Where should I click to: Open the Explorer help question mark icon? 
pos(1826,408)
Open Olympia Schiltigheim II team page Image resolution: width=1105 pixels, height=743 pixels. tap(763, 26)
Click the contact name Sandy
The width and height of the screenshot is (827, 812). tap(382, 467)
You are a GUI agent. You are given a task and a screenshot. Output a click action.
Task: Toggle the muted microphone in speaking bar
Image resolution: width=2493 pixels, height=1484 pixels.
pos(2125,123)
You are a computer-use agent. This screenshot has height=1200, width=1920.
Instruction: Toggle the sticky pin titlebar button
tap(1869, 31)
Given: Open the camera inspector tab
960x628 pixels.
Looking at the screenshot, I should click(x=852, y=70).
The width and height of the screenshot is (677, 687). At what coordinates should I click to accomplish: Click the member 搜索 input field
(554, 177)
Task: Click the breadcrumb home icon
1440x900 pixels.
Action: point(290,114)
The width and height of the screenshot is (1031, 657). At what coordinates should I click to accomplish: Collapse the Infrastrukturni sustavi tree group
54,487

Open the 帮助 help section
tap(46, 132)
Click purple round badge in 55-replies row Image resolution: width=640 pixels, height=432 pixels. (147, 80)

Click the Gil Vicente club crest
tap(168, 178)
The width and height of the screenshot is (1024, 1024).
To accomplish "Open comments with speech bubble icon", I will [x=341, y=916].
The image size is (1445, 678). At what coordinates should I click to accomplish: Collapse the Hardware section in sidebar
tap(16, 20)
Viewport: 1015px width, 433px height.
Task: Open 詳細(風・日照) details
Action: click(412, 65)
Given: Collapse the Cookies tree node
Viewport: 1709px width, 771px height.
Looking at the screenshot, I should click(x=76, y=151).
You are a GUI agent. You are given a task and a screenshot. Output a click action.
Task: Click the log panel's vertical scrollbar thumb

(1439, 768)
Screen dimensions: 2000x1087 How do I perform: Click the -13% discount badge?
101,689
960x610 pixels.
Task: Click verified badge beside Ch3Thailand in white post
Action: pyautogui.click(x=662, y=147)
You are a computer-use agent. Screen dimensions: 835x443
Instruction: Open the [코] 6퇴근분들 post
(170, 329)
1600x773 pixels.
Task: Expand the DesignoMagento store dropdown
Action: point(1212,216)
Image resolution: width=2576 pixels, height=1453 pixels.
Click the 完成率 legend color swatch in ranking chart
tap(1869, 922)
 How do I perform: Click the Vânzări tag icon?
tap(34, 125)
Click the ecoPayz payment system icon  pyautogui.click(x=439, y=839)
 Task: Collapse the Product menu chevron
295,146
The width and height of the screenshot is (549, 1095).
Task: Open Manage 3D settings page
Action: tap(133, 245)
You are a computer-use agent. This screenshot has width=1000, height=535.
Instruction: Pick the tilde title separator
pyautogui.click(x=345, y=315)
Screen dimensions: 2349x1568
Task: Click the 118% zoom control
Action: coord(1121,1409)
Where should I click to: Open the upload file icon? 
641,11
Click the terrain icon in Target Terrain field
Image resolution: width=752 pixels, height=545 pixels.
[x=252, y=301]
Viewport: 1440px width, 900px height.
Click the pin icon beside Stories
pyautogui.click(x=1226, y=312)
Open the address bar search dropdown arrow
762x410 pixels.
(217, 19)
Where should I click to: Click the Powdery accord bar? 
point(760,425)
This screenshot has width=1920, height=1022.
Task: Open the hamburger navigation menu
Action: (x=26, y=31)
━━━━━━
* EXERCISE DETAILS: Update these lines so that each "icon" becomes "symbol", leaving everything else as it is.

* EXERCISE ANSWER:
Where should I click to: Open the Explorer help question mark symbol? 
pos(1826,408)
Open Olympia Schiltigheim II team page Image resolution: width=1105 pixels, height=743 pixels. tap(763, 26)
Click the contact name Sandy
The width and height of the screenshot is (827, 812). tap(382, 467)
You are a GUI agent. You are given a task and a screenshot. Output a click action.
Task: Toggle the muted microphone in speaking bar
Image resolution: width=2493 pixels, height=1484 pixels.
pos(2125,123)
You are a computer-use agent. This screenshot has height=1200, width=1920.
Instruction: Toggle the sticky pin titlebar button
tap(1869, 31)
Given: Open the camera inspector tab
960x628 pixels.
Looking at the screenshot, I should click(x=852, y=70).
The width and height of the screenshot is (677, 687). At what coordinates should I click to accomplish: Click the member 搜索 input field
(554, 177)
Task: Click the breadcrumb home symbol
1440x900 pixels.
Action: point(290,114)
The width and height of the screenshot is (1031, 657). At what coordinates should I click to accomplish: Collapse the Infrastrukturni sustavi tree group
54,487

Open the 帮助 help section
tap(46, 132)
Click purple round badge in 55-replies row Image resolution: width=640 pixels, height=432 pixels. (147, 80)

Click the Gil Vicente club crest
tap(168, 178)
The width and height of the screenshot is (1024, 1024).
To accomplish "Open comments with speech bubble symbol", I will [x=341, y=916].
The image size is (1445, 678). At what coordinates should I click to accomplish: Collapse the Hardware section in sidebar
tap(16, 20)
Viewport: 1015px width, 433px height.
Task: Open 詳細(風・日照) details
Action: click(412, 65)
Given: Collapse the Cookies tree node
Viewport: 1709px width, 771px height.
Looking at the screenshot, I should click(x=76, y=151).
You are a GUI agent. You are given a task and a screenshot. Output a click action.
Task: Click the log panel's vertical scrollbar thumb

(1439, 768)
Screen dimensions: 2000x1087 How do I perform: Click the -13% discount badge?
101,689
960x610 pixels.
Task: Click verified badge beside Ch3Thailand in white post
Action: pyautogui.click(x=662, y=147)
You are a computer-use agent. Screen dimensions: 835x443
Instruction: Open the [코] 6퇴근분들 post
(170, 329)
1600x773 pixels.
Task: Expand the DesignoMagento store dropdown
Action: point(1212,216)
Image resolution: width=2576 pixels, height=1453 pixels.
Click the 完成率 legend color swatch in ranking chart
tap(1869, 922)
 How do I perform: Click the Vânzări tag symbol?
tap(34, 125)
Click the ecoPayz payment system symbol  pyautogui.click(x=439, y=839)
 Task: Collapse the Product menu chevron
295,146
The width and height of the screenshot is (549, 1095).
Task: Open Manage 3D settings page
Action: tap(133, 245)
You are a computer-use agent. This screenshot has width=1000, height=535.
Instruction: Pick the tilde title separator
pyautogui.click(x=345, y=315)
Screen dimensions: 2349x1568
Task: Click the 118% zoom control
Action: coord(1121,1409)
Where should I click to: Open the upload file symbol? 
641,11
Click the terrain symbol in Target Terrain field
Image resolution: width=752 pixels, height=545 pixels.
[x=252, y=301]
Viewport: 1440px width, 900px height.
Click the pin symbol beside Stories
pyautogui.click(x=1226, y=312)
Open the address bar search dropdown arrow
762x410 pixels.
(217, 19)
Where should I click to: Click the Powdery accord bar? 
point(760,425)
This screenshot has width=1920, height=1022.
Task: Open the hamburger navigation menu
Action: (x=26, y=31)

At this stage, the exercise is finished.